The sorrows of Gaza


The Gaza strip. It’s been in the news.

I’ve been there.

It was late March in 1982. I had joined a group of other journalists for a tour of Israel, southern Lebanon and desert territory south of Israel proper. That included Gaza, a tiny strip of land bordering the Mediterranean.

I should state here that with about 2 million people crowded on arid land 25 miles long and up to seven miles wide, Gaza is one of the most densely populated places in the world.
It is also one of the poorest places on earth, with one of the lowest average income rates and highest unemployment.

From the tour bus, I mainly saw idle men and children sitting next to tiny, cinder block buildings. I also caught a glimpse of a few women hanging out wash. And lots of teenage boys.
And you wonder why such a desolate place spawns terrorists.

Here I am, many years later, after Israel had withdrawn, after a peace treaty with Egypt, after so many flare-ups between the Israelis and Palestinians in Gaza and the West Bank.

There is no peace.

As I write, Hamas, which tentatively rules Gaza, has rejected a cease-fire that Egypt has tried to broker. Hamas rockets now reach deep into Israel, mostly to be knocked down by Israeli missiles. Of course, the Israeli bombs and rockets have not only reached their targets in Gaza. They have killed more than 200 people. That includes dozens of children. Now Israeli troops have moved into Gaza.

For years, I wrote editorials for the Fort Wayne Journal Gazette and often proposed peace plans for Israel and the Palestinians. But now, long after my retirement, I follow the current news not with hope but with a sense of despair.

Here’s a part of the world that has so much rich, even inspiring history, especially for three major religions. Yet nobody seems to forget the bad stuff.

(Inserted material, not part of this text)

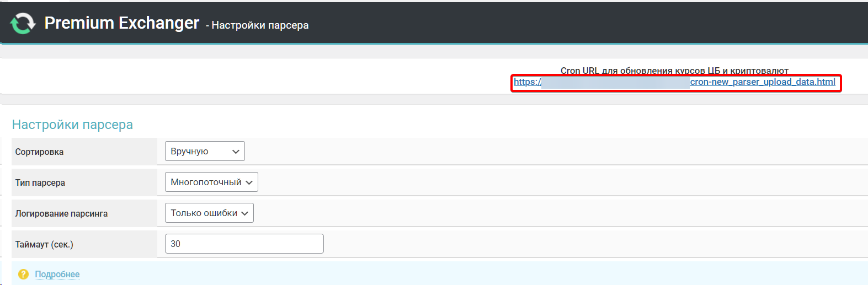
Task: Click the arrow in the Тип парсера dropdown
Action: click(249, 182)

My group of journalists stayed at the King Solomon hotel in Jerusalem most days. It was a short walk to the Old City with its endless storefronts where Palestinian merchants would haggle with you over jewelry or beautifully embroidered women’s gowns. One merchant wanted to be sure I knew about the Israeli Irgun gang, led by Menachem Begin, that killed so many innocent Arabs. I only knew Begin as an Israeli prime minister.

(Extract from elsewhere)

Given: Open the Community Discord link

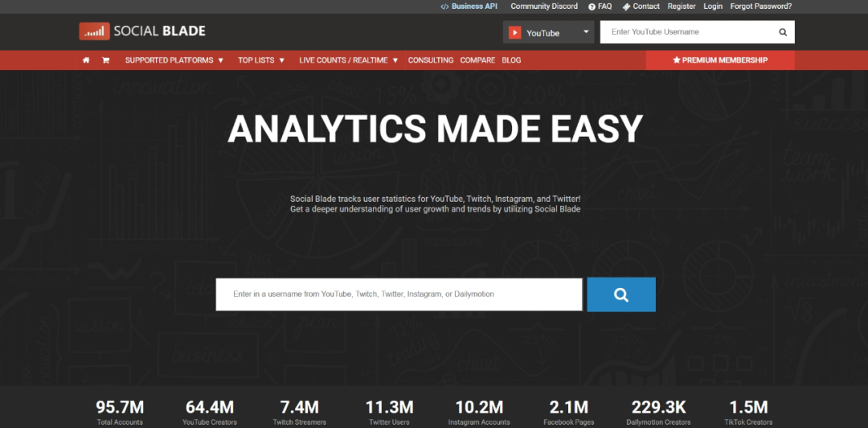Looking at the screenshot, I should (x=544, y=6).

Indeed on such a visit, you were constantly reminded of the edgy peace. On the rooftops in the Old City armed Israeli troops stationed themselves overseeing the parade of tourists ambling down the narrow streets. The region’s history bulges with memories of violence.

Palestinian merchants in the Old City wanted to tell me about how the Israeli troops drove out long-time Arab inhabitants of homes and lands Israelis claimed had been appropriated years before during earlier wars. I’m sure the merchants are still telling the same stories.

WesternWallHDRA visit to the surviving wall of Herod’s temple in Old Jerusalem darkened my mood. It’s not called the wailing wall for nothing. There, you’ll see religious Jews reciting prayers. And others insert messages between the cracks. If a tourist attempts to photograph the men, they quickly scatter, not wanting their image captured.

On the Temple Mount, two mosques invite an endless parade of visitors. At the one, you can see the mark left on the rock that tradition says is the footprint Mohammad left as he ascended to heaven.

Whether I was visiting with Israelis or Palestinians, they were determined to share their version of the history. For two hours at the Knesset, I listened to the legendary Israeli leader Yitzhak Rabin take these American journalists on a tour of 20th Century Mideast. Of course, the wars were main features.

On the tour bus in Gaza, Palestinian youths gave us their version of the history. They threw rocks at our bus. No one was hurt. But we got the message: an angry people.

We visited museums, one of the Jewish diaspora. one of the Holocaust. After each visit, I felt overwhelmed by the endless recounting of sorrows. I didn’t have to guess about the rationale for the armed guards at various checkpoints throughout the country.

At the kibbutz we toured, more history. And an armed guard. At a sidewalk cafe in Tel Aviv,
more armed Israeli soldiers. At the Old Goliath bar, where I sang a few old standards, my last night in Israel, more soldiers on leave from duty at the Golan Heights.

It’s been quite a while since I’ve read about the Peace Now movement among Israelis. I hope the group didn’t give up. To my knowledge, the Palestinians never had a major peace activist group. They had Arafat and the PLO.

No doubt, this current round of fighting between the Israelis and the Hamas Palestinians in Gaza will end in a cease-fire. I hope soon. But I can’t imagine a permanent peace between these two peoples. They’ve got too much hurt. Too many guns. Too many rockets. Too much history.